4. The gametes begin to move and the partition wall between the two gametocytes break down and the gametes are set free in the gametocyte.
5. Gametes produced from the two gametocytes unite in pairs and zygotes are formed.
6. Each zygote secretes a boat-shaped chitinoid case around itself. The zygote is now known as spore and the case as sporocyst—the whole structure is commonly known as pseudonavicella (Fig. 18.8F).
7. The nucleus of the spore undergoes three successive fissions and 8 nuclei are produced. The cytoplasm aggregate around the nuclei and 8 sickle-shaped sporozoites are formed, which remain packed as a bundle within the sporocyst. Further development does not take place if the sporocysts with the sporozoites are not transferred to a new Pheretima.
The mode of transference of parasites from host to host is known as transmission.
Sporocysts may be transferred by any of the following means:
1. The infested earthworm may die and, after the decomposition of the body, sporocysts get mixed with the soil and may reach the intestine of another Pheretima when it ‘eats’ soil.
2. The infested Pheretima may be eaten by bird. The body is digested in the intestine of the bird and the undigested sporocysts coming out with the faecal matter get mixed with the soil, which may be eaten up by another Pheretima.
3. During mating, certain amount of seminal fluid of earthworms falls on earth. Sporocysts—which remain floating in the seminal fluid—come out with it and get mixed with the soil and may be eaten up by another worm.
Changes in the New Host:
1. On reaching the intestine of the Pheretima, the sporocyst dissolves by the specific action of the enzymes and the sporozoites are liberated.
2. The sporozoites bore through the gut wall, reach the coelom and swim to the ciliated funnels of the male reproductive system to live temporarily as intracellular parasites.
3. The sporozoites leave the funnels and attack the cells of the sperm morulae and grow as intracellular parasites.
4. Young trophozoites leave the sperm morulae, come to the vesicula seminalis where they grow and become adult by absorbing seminal fluid.
Effect of Parasitism on Host and Parasite:
Parasitism is a hetero-species association (between two different species) in which one (the parasite) remains not only in continuous, intimate association with another organism (the host), but is also metabolically dependent directly or indirectly on it; the parasite is dependent on host for developmental stimuli, digestive enzymes and also for control of maturation.

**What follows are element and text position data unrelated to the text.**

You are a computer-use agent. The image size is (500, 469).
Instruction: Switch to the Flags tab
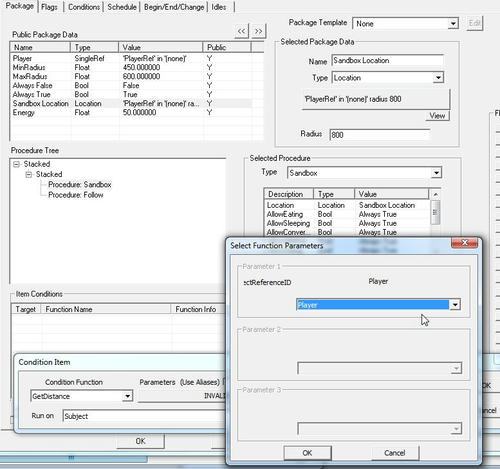click(49, 7)
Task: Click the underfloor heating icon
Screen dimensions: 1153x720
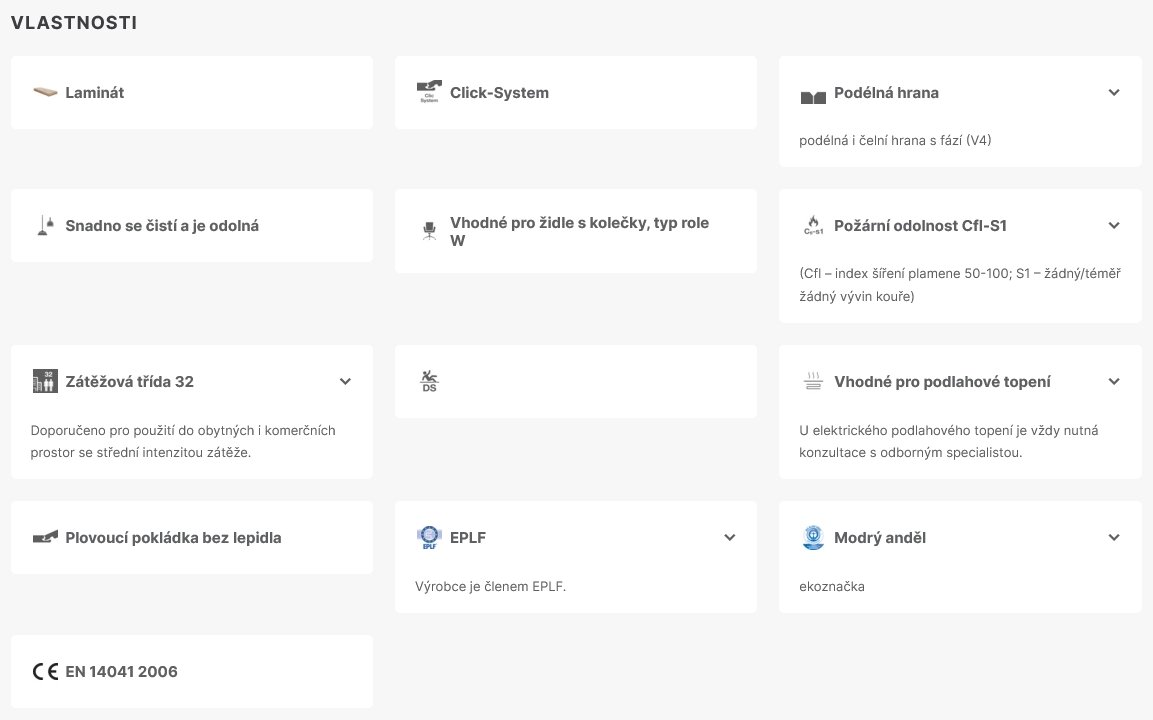Action: point(813,381)
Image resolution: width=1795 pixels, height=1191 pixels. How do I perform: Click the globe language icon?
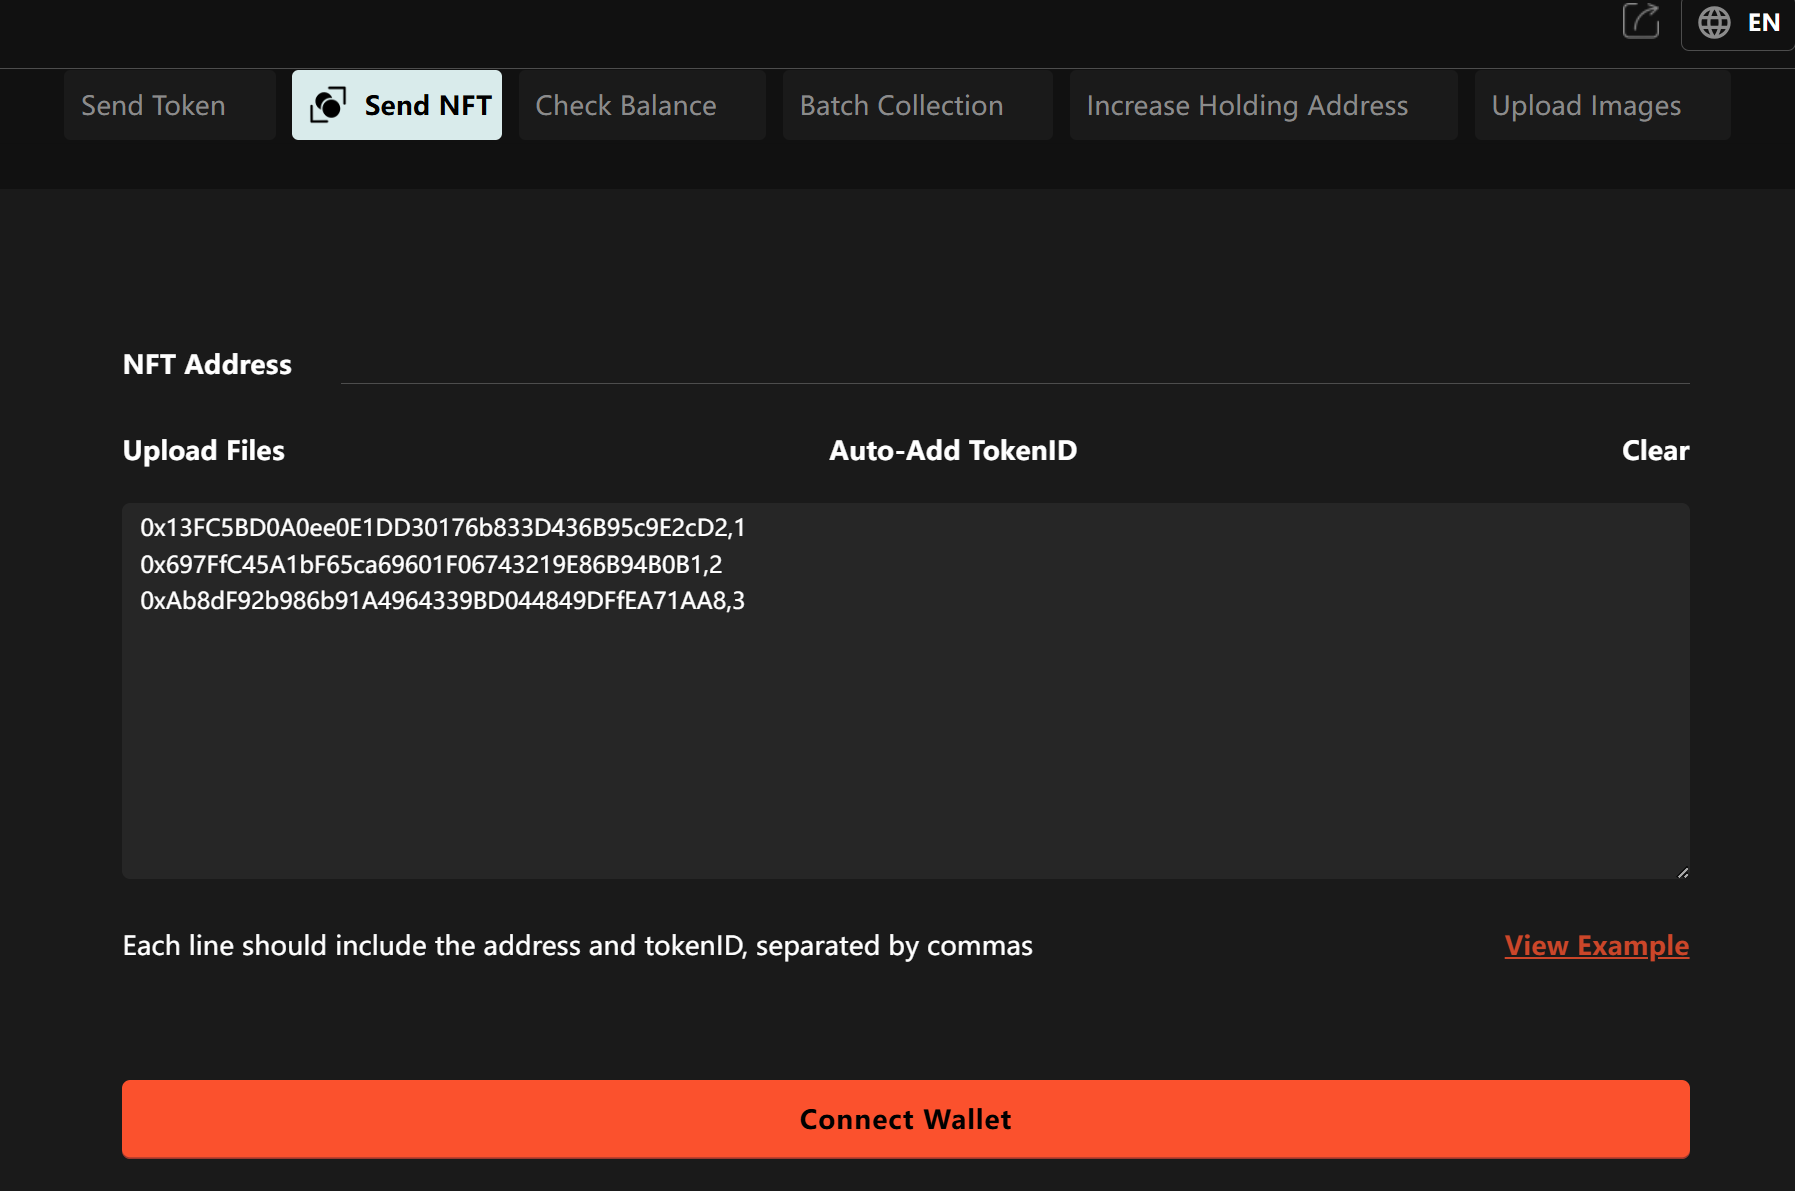(x=1713, y=22)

Monocystis destroys large number of sperm cells. But still the spermatozoa produced are much more than the demand and it cannot inflict any material harm on the host.
Due to easy available ready food, all the vegetative organelles—like organelles of locomotion, digestion, etc.—are degenerated to a great extent. On the other hand, the chances of destruction during transmission from host to host are always great but this has been compensated by the production of numerous spores, so that at least a few may reach the host and the race is successfully continued.